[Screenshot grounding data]
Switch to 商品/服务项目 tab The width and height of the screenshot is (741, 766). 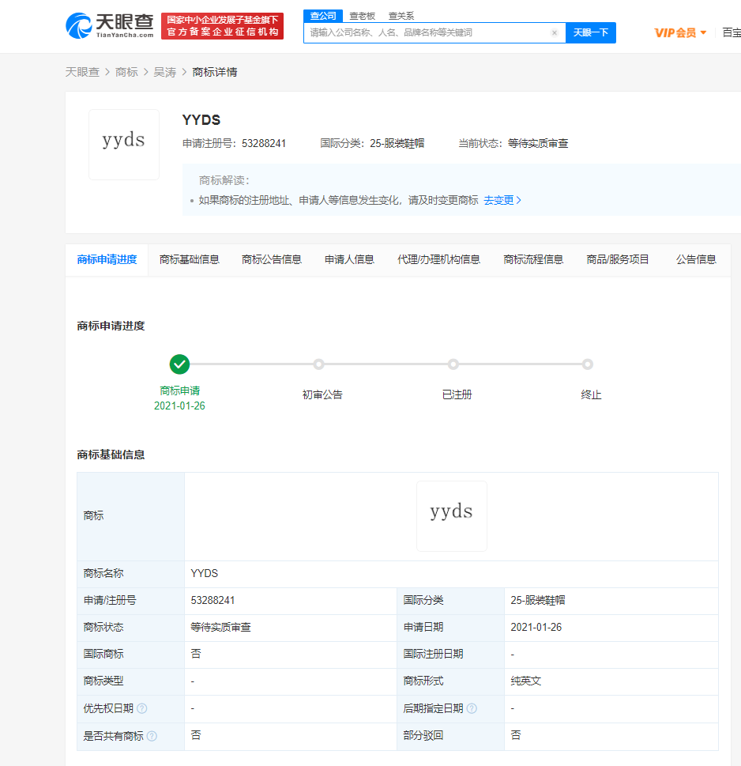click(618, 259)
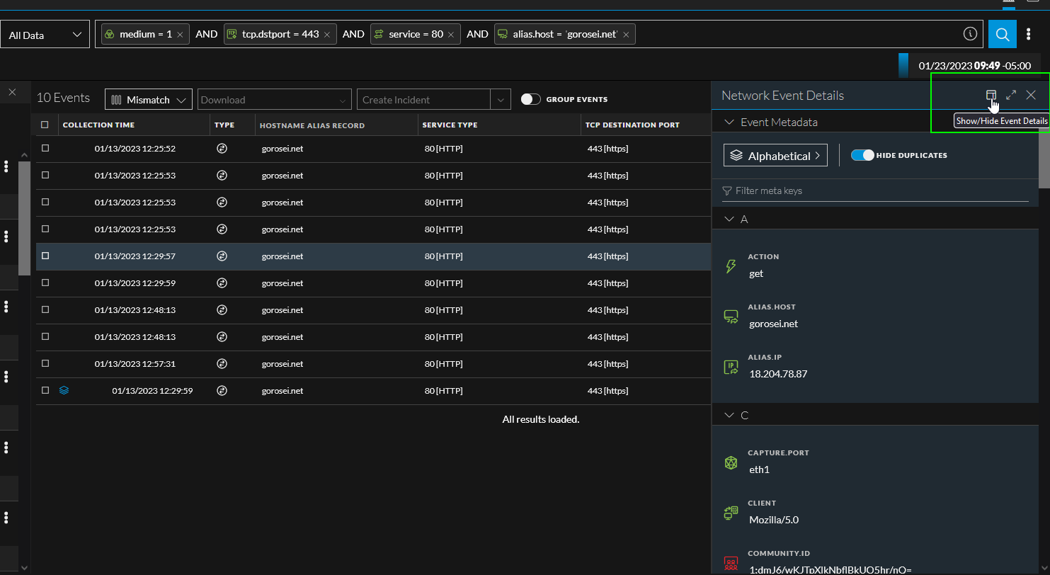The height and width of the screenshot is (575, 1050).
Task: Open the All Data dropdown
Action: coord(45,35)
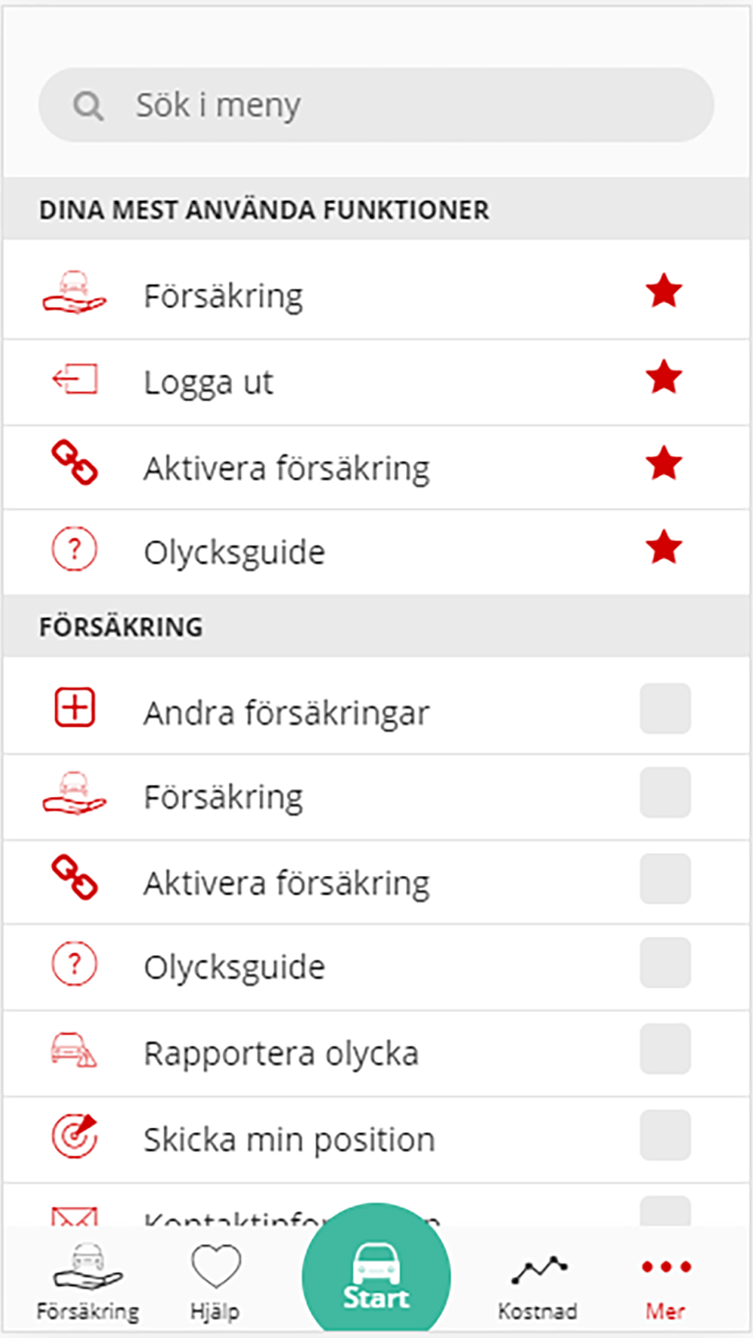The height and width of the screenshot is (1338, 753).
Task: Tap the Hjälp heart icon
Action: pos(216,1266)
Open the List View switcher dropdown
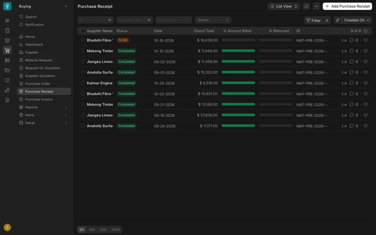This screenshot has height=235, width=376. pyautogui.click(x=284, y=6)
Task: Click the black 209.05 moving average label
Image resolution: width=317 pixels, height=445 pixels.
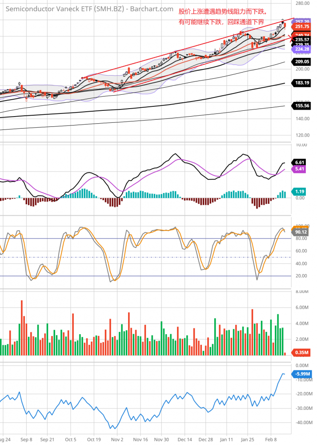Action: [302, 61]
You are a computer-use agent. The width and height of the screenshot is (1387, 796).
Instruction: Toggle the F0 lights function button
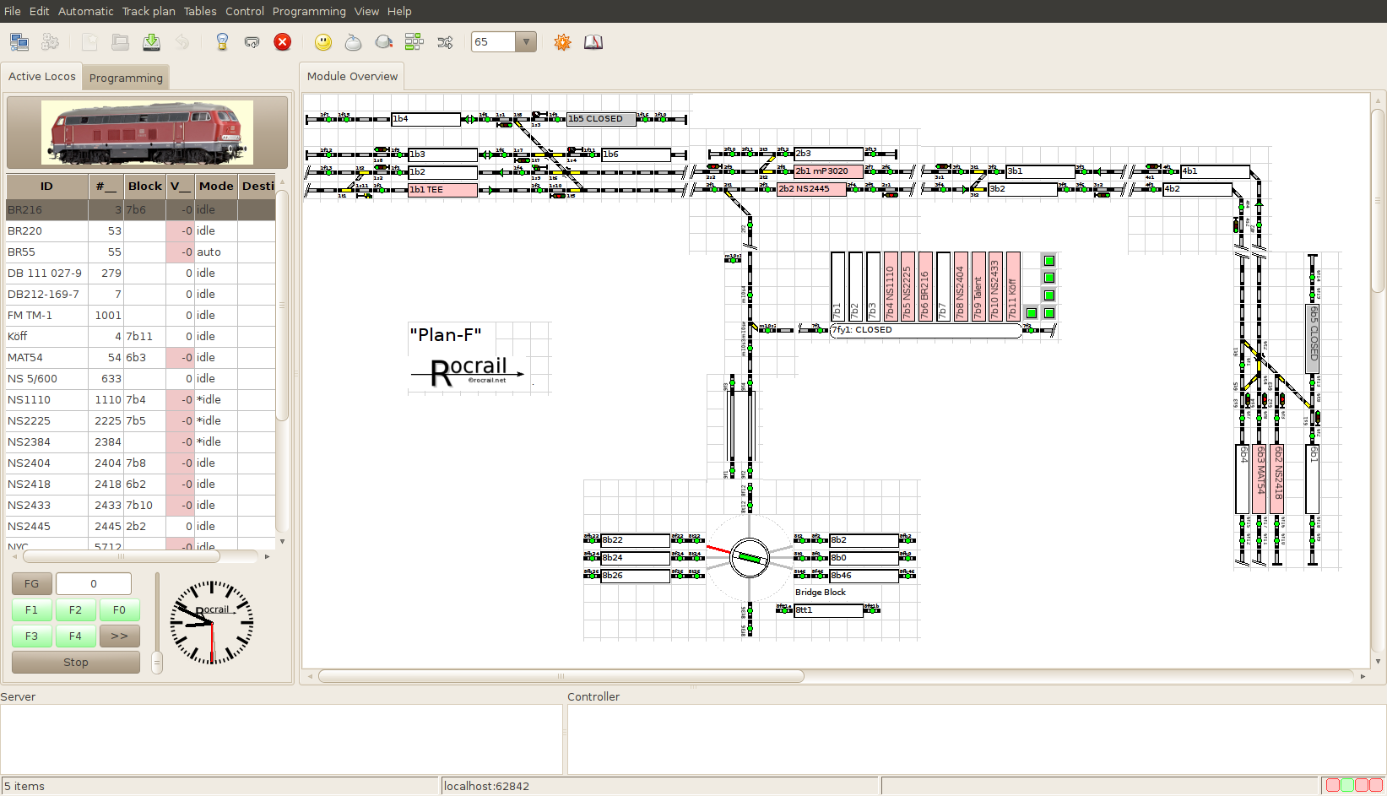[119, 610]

:: TO DO ::
Retype the records above exactly, starting at the line that contains "You are a computer-use" and going through the last line, and leave out any pictures.

:: ANSWER BELOW ::
You are a computer-use agent. The width and height of the screenshot is (1387, 796).
Instruction: Toggle the F0 lights function button
[119, 610]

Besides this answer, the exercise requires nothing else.